====== Extracted information ======

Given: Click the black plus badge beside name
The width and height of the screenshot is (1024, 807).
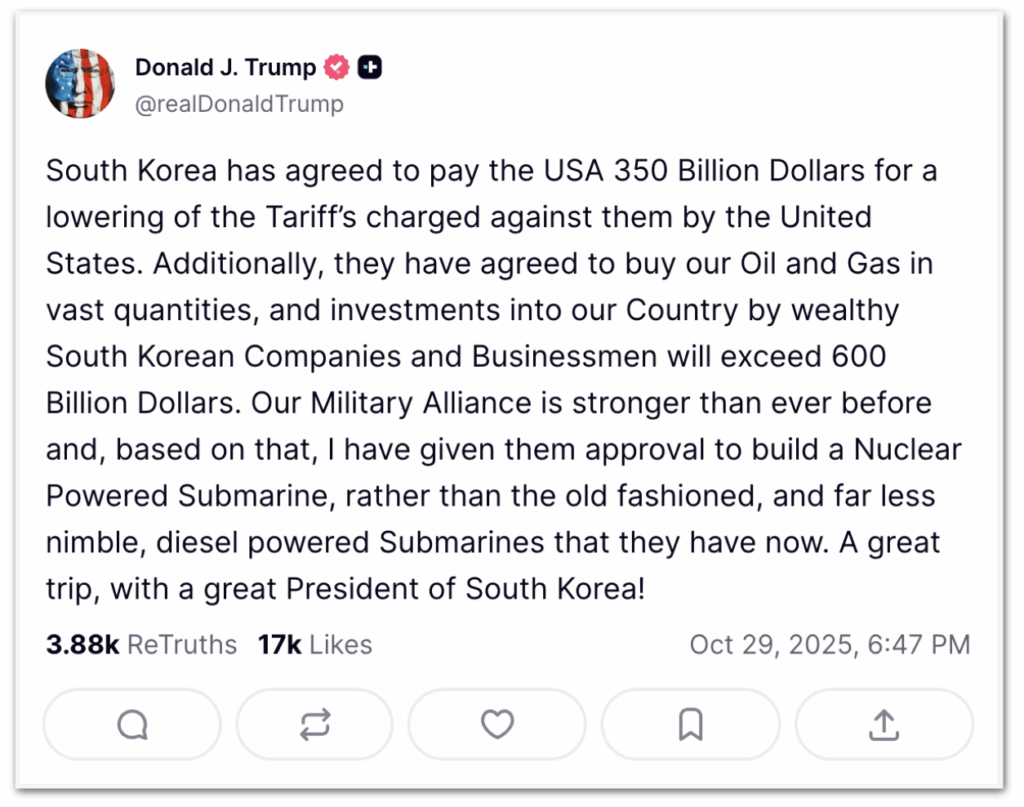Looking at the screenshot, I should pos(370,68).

======
====== Extracted information ======

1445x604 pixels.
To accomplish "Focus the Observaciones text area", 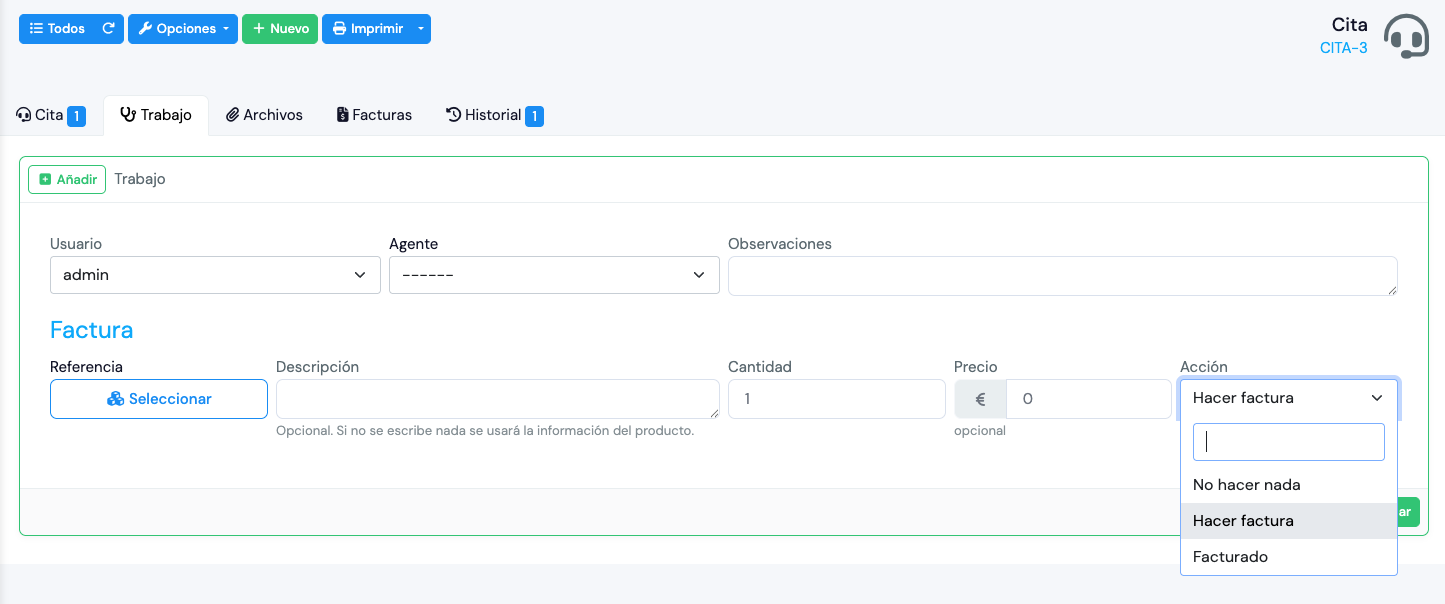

======

__Task brief__. What are the lines in the records above, word for word, from the one containing "1445x604 pixels." through the one containing "the Observaciones text", both ends included and pictures left out?

__Result for this exercise__.
1445x604 pixels.
To accomplish "Focus the Observaciones text area", 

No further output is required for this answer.